-- INPUT MATERIAL follows --

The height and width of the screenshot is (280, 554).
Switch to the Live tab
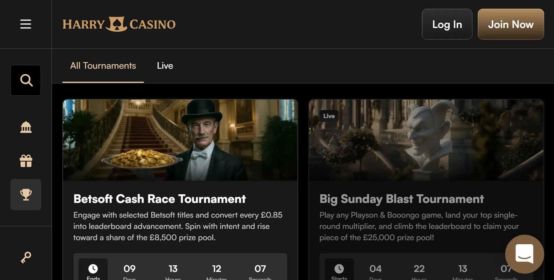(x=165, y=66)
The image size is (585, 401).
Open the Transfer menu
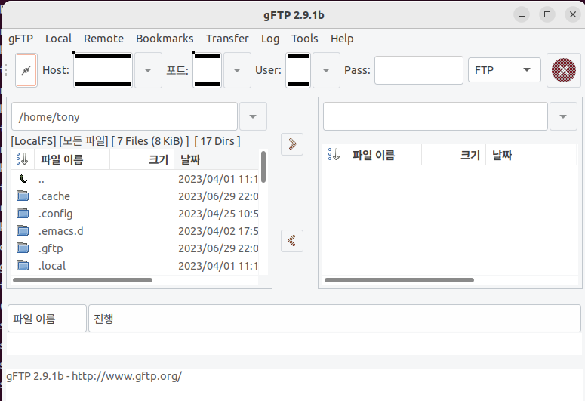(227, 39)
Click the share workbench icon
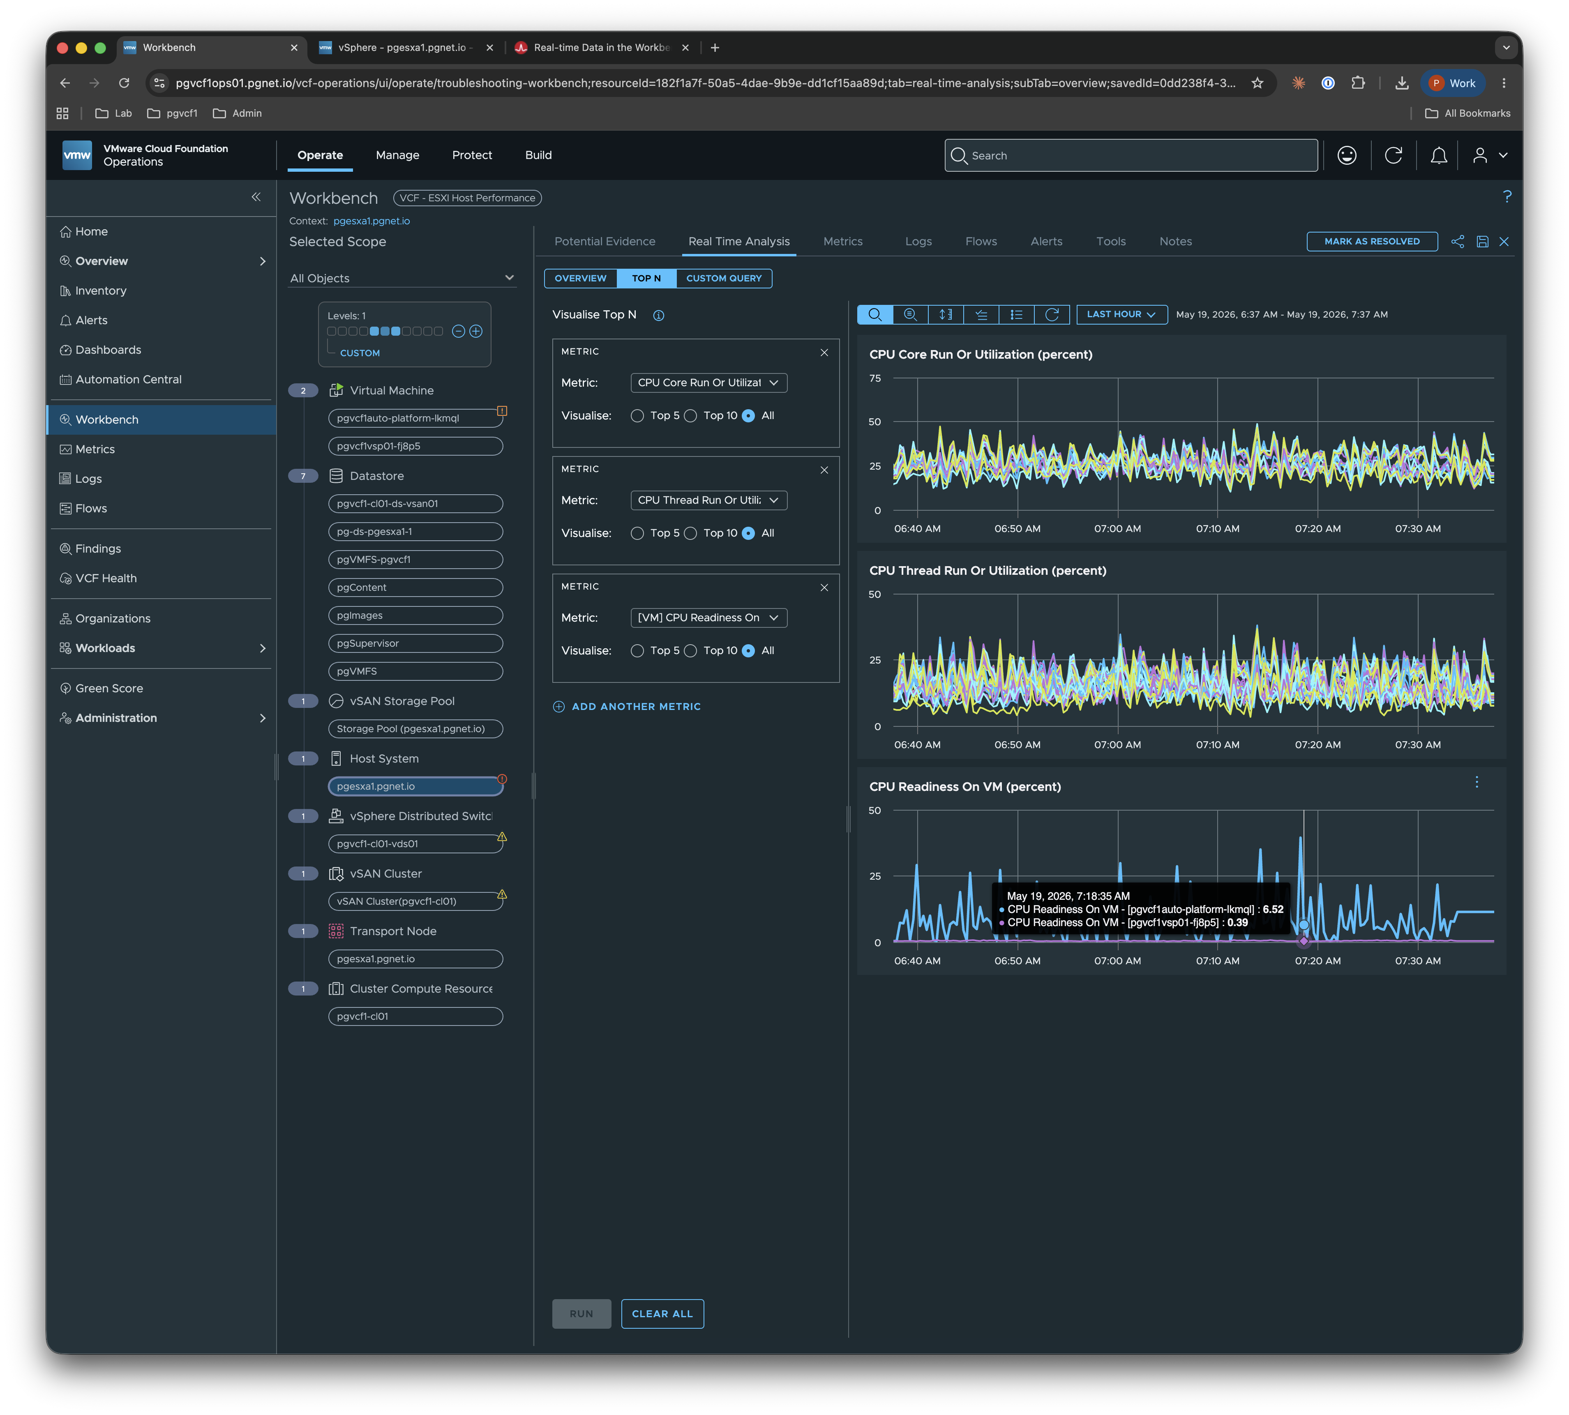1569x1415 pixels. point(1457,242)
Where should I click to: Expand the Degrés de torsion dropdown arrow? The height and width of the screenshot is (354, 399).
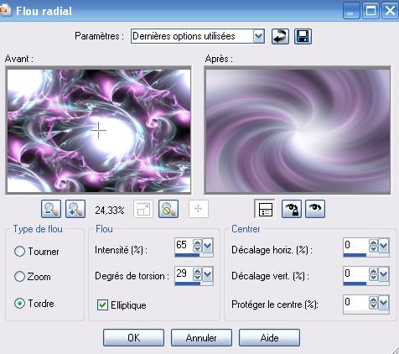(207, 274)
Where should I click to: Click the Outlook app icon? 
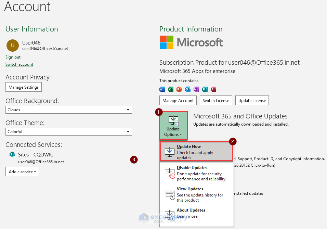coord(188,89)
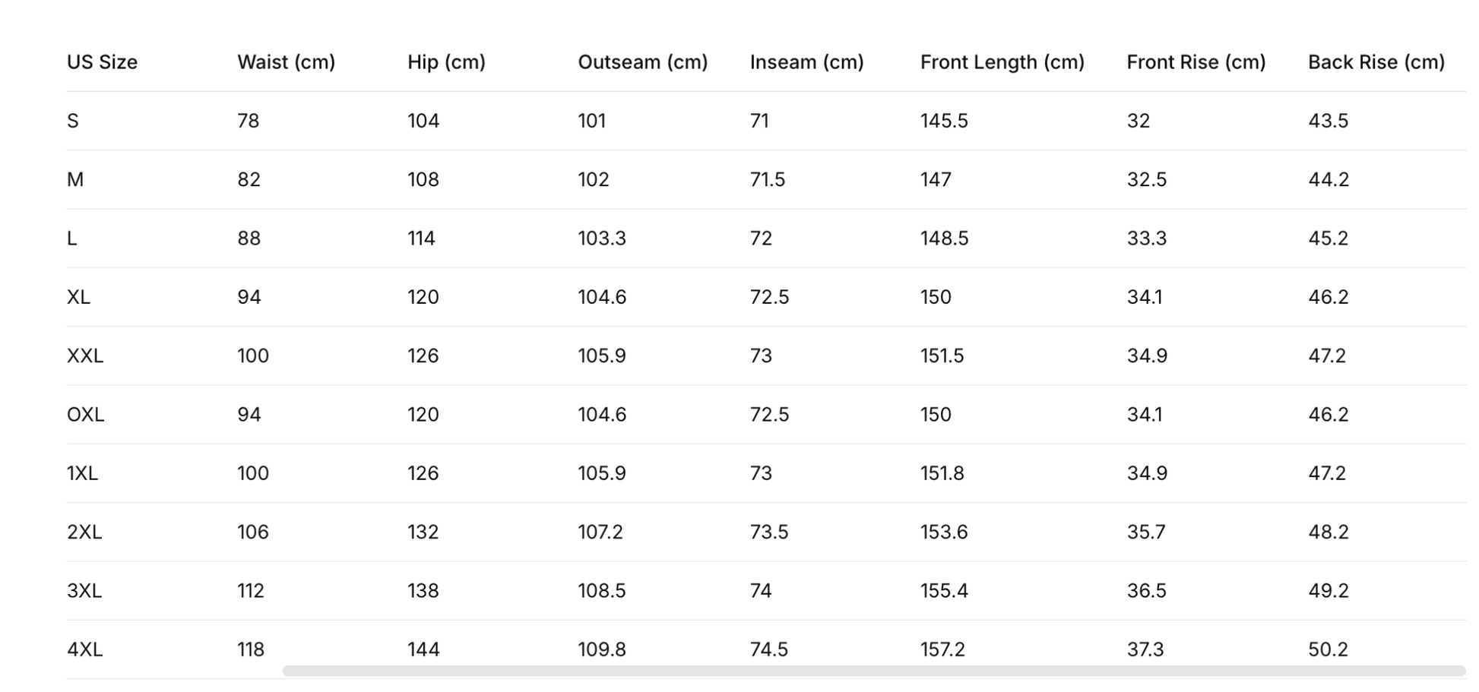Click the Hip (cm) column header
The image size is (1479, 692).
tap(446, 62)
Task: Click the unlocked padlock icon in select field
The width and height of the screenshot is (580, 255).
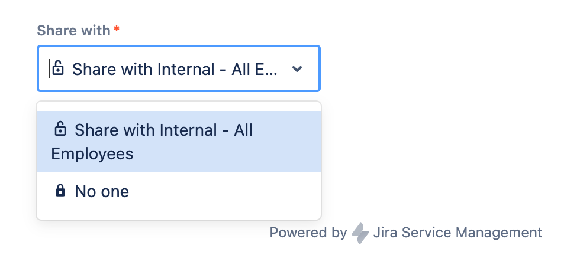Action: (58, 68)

-- INPUT MATERIAL concluded --
-- INPUT MATERIAL follows --

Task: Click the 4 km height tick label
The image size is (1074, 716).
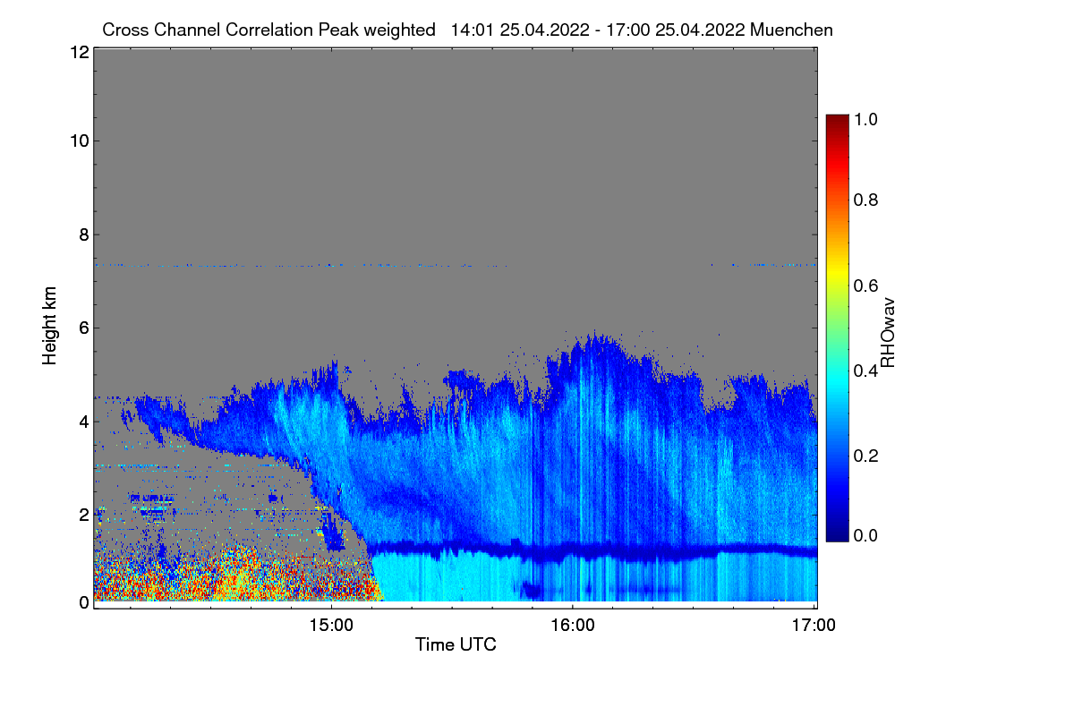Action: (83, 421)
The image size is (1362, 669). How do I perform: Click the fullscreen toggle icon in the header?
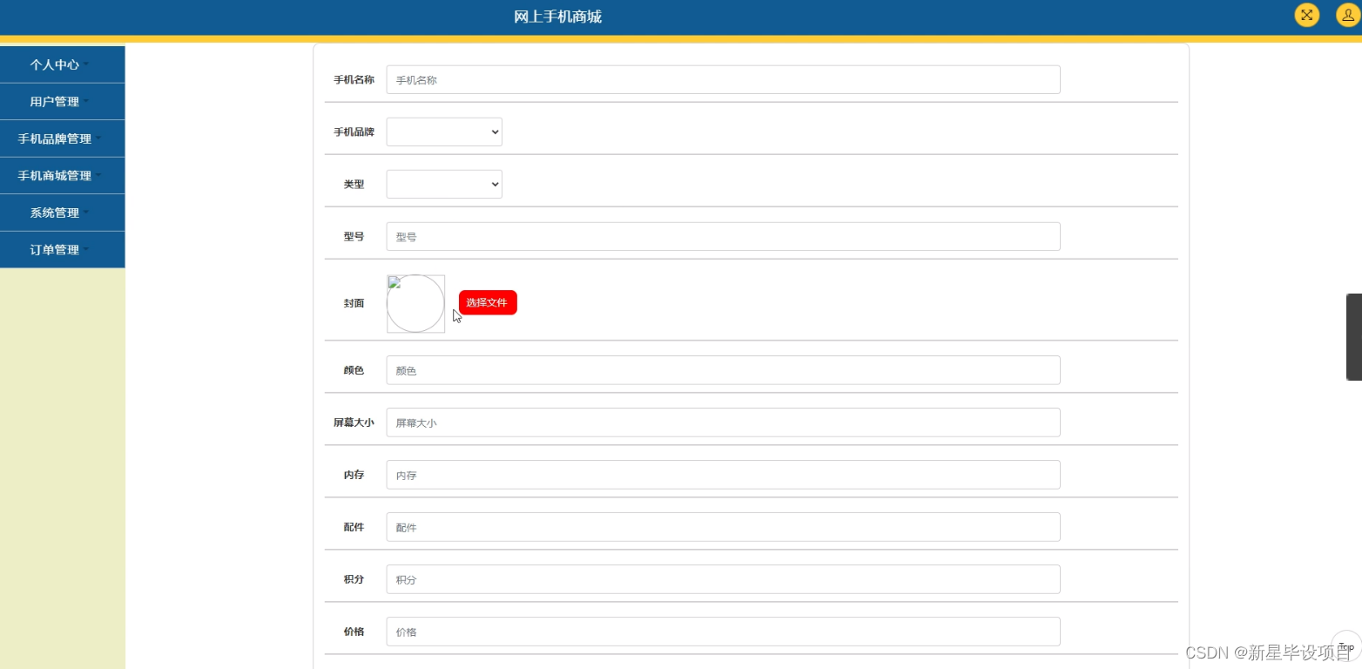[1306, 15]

-- INPUT MATERIAL concluded --

All lines in the records with the string "Task" should be copied out.

■ **SOLUTION BELOW**
Task: Click the unlocked padlock icon in select field
Task: Click the 4 km height tick label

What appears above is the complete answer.